***** Records shown

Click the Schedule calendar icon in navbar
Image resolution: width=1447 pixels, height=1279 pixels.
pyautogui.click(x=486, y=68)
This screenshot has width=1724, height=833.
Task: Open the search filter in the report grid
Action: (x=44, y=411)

**********

■ Required action
Exact copies of every record are required.

■ Exercise output
Click the Schedule calendar icon in navbar
Image resolution: width=1447 pixels, height=1279 pixels.
pyautogui.click(x=486, y=68)
This screenshot has width=1724, height=833.
Task: Open the search filter in the report grid
Action: (x=44, y=411)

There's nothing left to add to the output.